Sunday, July 19, 2009

The Long Tail of Software

In the traditional software model where we purchase it on CD and it comes in a shrink wrap box with a user manual is becoming extinct in a similar way that memos became extinct when email came along. The way software is delivered has dramatically changed in a “flat world” as Thomas Friedman describes our world is flattening as high speed internet connection becomes more ubiquitous. Some software is delivered directly as a service across the web (or the cloud) as Google and companies like is incorporating it into browsers. What is more interesting is the proliferation of smaller applications developed for niche usage delivered to mobile devices such as the iPhone available through the AppStore. In Chris Anderson’s book, The Long Tail, his thesis was how the efficiency gains in distribution have created a proliferation of products on the tail of a distribution curve which becomes very long compared to its head. Although he uses examples of pop culture products such as music CDs, DVDs and books and how they are delivered through Amazon and Netflix. This has expanded the tail as consumers explore the recommendations purchase items they did not before. This is possible since it is more cost effective of these products to become available compared to its bricks and mortar stores which can not affordably deliver the same physical products. This long tail phenomenon is occurring in all industry and is not limited to just books on Amazon. In the world of software, the AppStore represents a democratizing affect where an independent software developer can compete directly with the Microsoft. Not only does this affect the head of the curve as block buster software is delivered, but the more and more smaller niche applications are on the rise delivering useful apps to their specific audience.

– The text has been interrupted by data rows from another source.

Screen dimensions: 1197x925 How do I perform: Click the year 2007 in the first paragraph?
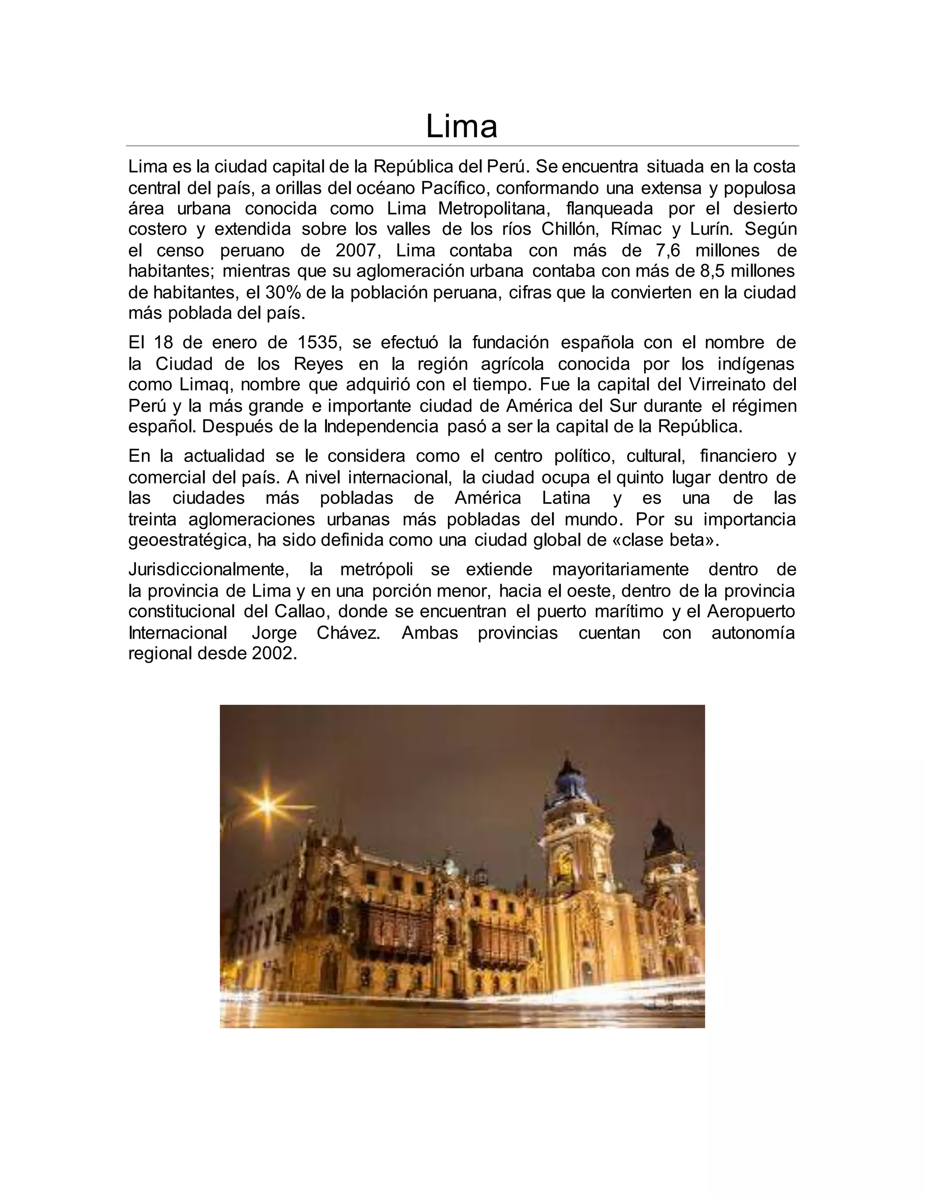click(355, 251)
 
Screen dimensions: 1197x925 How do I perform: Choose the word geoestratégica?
click(188, 540)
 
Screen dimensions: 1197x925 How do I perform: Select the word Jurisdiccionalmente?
click(209, 570)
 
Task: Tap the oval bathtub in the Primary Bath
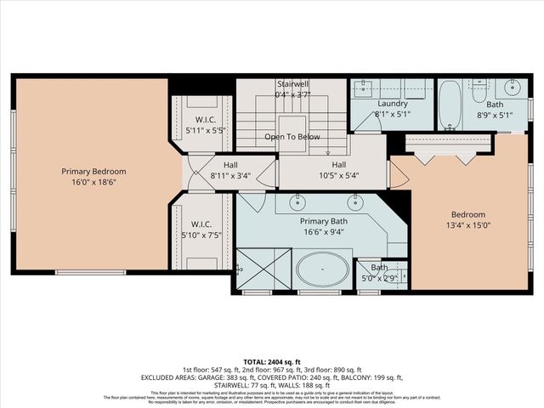click(x=322, y=272)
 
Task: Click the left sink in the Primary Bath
click(x=299, y=202)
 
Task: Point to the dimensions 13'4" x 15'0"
click(x=468, y=225)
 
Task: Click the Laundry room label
click(x=392, y=103)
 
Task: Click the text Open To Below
click(x=292, y=137)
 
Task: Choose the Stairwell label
click(x=292, y=84)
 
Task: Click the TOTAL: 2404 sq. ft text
click(x=272, y=361)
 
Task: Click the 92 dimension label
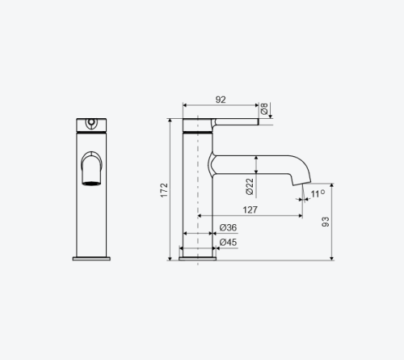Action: (221, 100)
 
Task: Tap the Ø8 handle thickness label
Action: (264, 108)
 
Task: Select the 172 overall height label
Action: (164, 190)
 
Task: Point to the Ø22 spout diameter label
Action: (250, 187)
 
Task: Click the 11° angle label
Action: (318, 193)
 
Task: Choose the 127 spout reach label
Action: (250, 210)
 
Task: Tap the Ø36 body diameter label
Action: (228, 227)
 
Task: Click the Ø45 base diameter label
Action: (228, 242)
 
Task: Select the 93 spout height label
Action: (326, 222)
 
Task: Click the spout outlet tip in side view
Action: (302, 184)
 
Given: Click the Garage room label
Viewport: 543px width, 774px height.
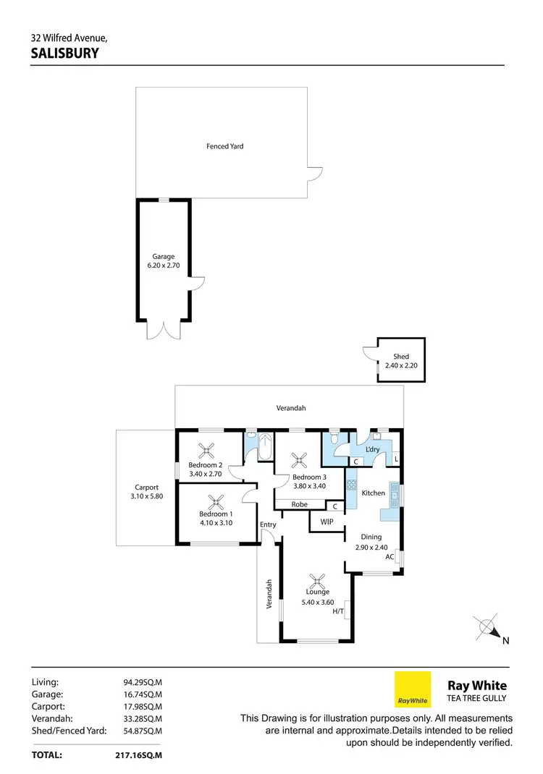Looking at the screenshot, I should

Software in every industry is no longer going to be only made available through the 500 pound guerilla within their own sectors as delivered in a box. There is a shift was more interesting, innovative and more niche applications are coming out and are finding their own audience. Similar to how Amazon pave the way for less known books or iTunes pave the way for music, the AppStore will streamline software delivery to bring about a whole new set of niche applications that will augment and displace the older model of software as we know it.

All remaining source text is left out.